■ **TASK BRIEF**
Repeat word for word the part of the campus master plan passage starting at "Here are some" and ending at "cafés, or offices.".

■ **QUOTED PASSAGE**
The complete campus master plan is available on the World Wide Web in PDF format at www.uchicago.edu/masterplan. A more detailed site, with timelines, maps, pictures, and updates on individual projects, is available at http://www.uchicago.edu/construction.

Here are some highlights:

• Construction of the parking structure, being designed by Cesar Pelli and Associates of New Haven, Connecticut, and OWP & P of Chicago, should get under way this fall and be finished in September 2000. Located on 55th Street between Ellis and Greenwood Avenues, the building will offer short-term and permit parking. Its 900 to 1,000 spaces will replace parking in the Ellis, Regenstein, and Stagg lots—which will be removed to make way for the new residences and athletics center, as well as the parking structure itself—and will add approximately 400 new net spaces. The structure’s ground floor will likely be used for retail stores, cafés, or offices.

• The next project off the drawing board will be the permanent skating rink, a joint effort of the University, the City of Chicago, and the Chicago Park District. Construction should begin in spring, with the rink opening by Thanksgiving 2000. Initial plans include an Olympic-size rink, a skate rental area, a café, a rooftop observation deck, and a warming house. In summer, the facility will be used for in-line skating and cultural productions. In addition, the University is working with the Chicago Park District and local community leaders on an overall plan to redevelop the Midway.

■ **DATA RECORDS**
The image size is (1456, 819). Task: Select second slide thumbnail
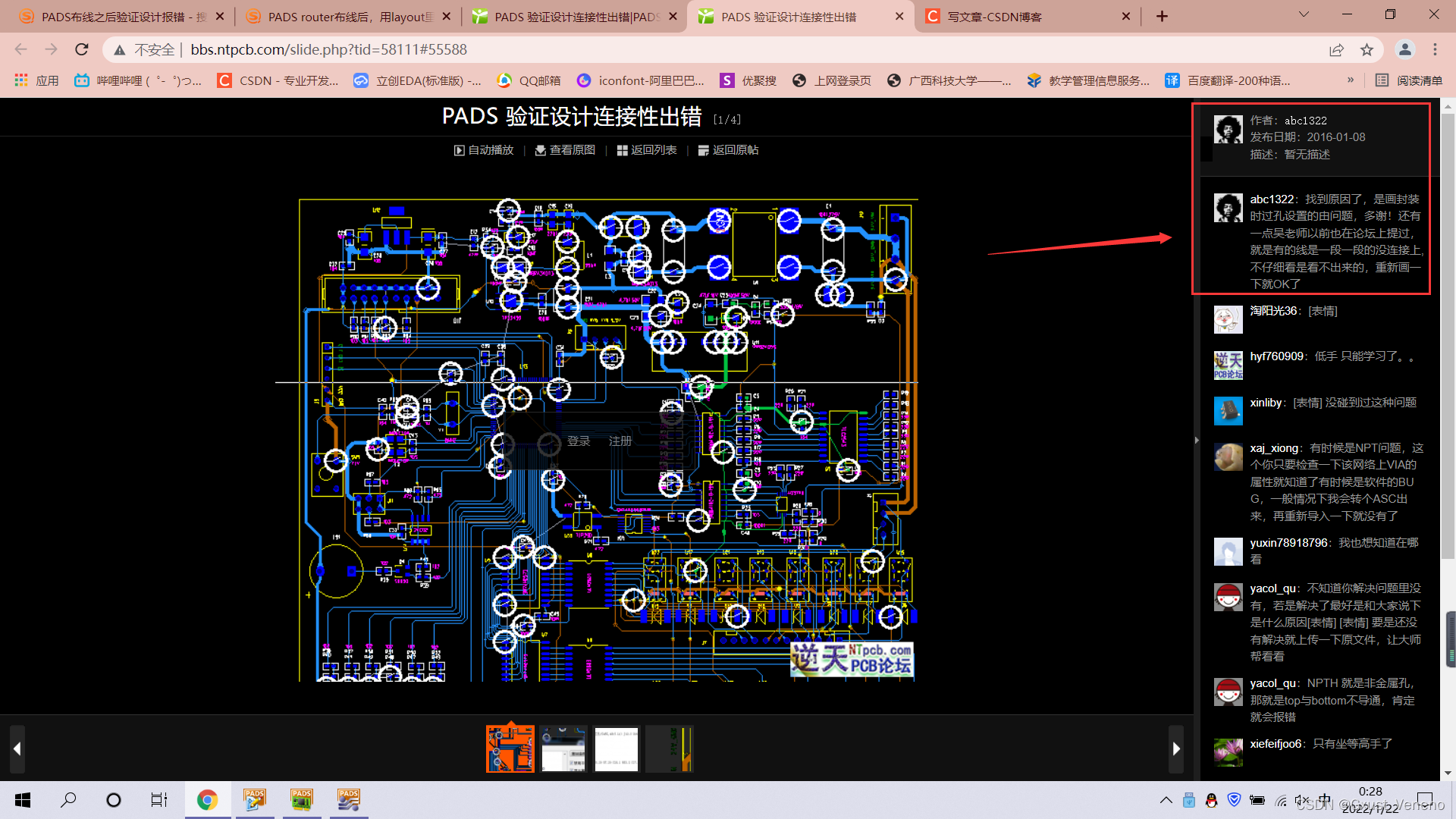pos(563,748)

...

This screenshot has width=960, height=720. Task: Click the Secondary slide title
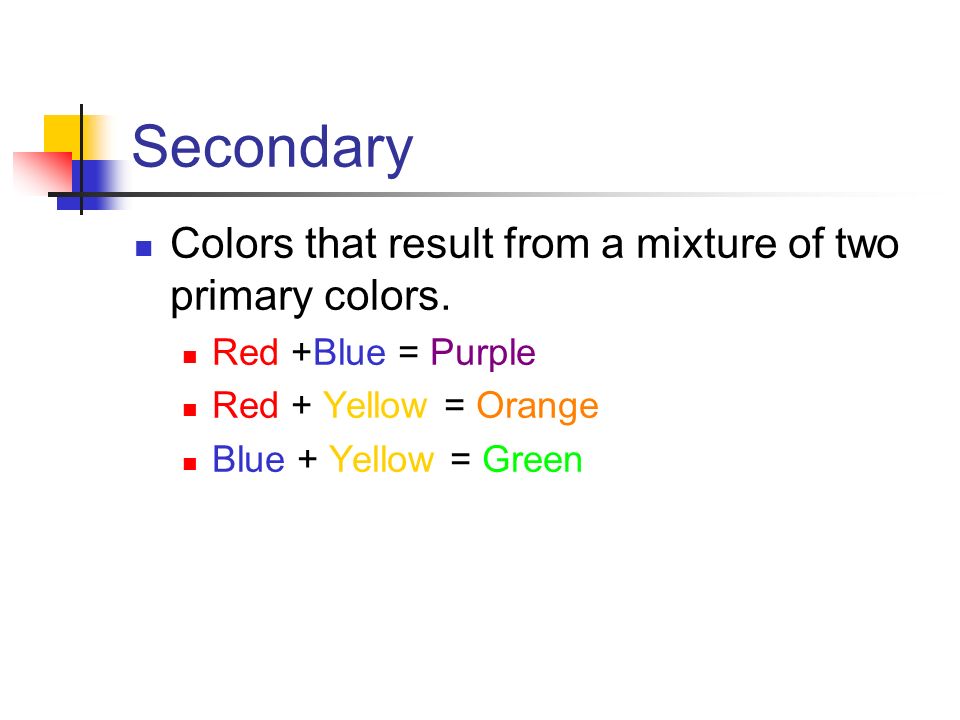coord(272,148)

■ **WRITTEN RESPONSE**
Here are some highlights:

• Construction of the parking structure, being designed by Cesar Pelli and Associates of New Haven, Connecticut, and OWP & P of Chicago, should get under way this fall and be finished in September 2000. Located on 55th Street between Ellis and Greenwood Avenues, the building will offer short-term and permit parking. Its 900 to 1,000 spaces will replace parking in the Ellis, Regenstein, and Stagg lots—which will be removed to make way for the new residences and athletics center, as well as the parking structure itself—and will add approximately 400 new net spaces. The structure’s ground floor will likely be used for retail stores, cafés, or offices.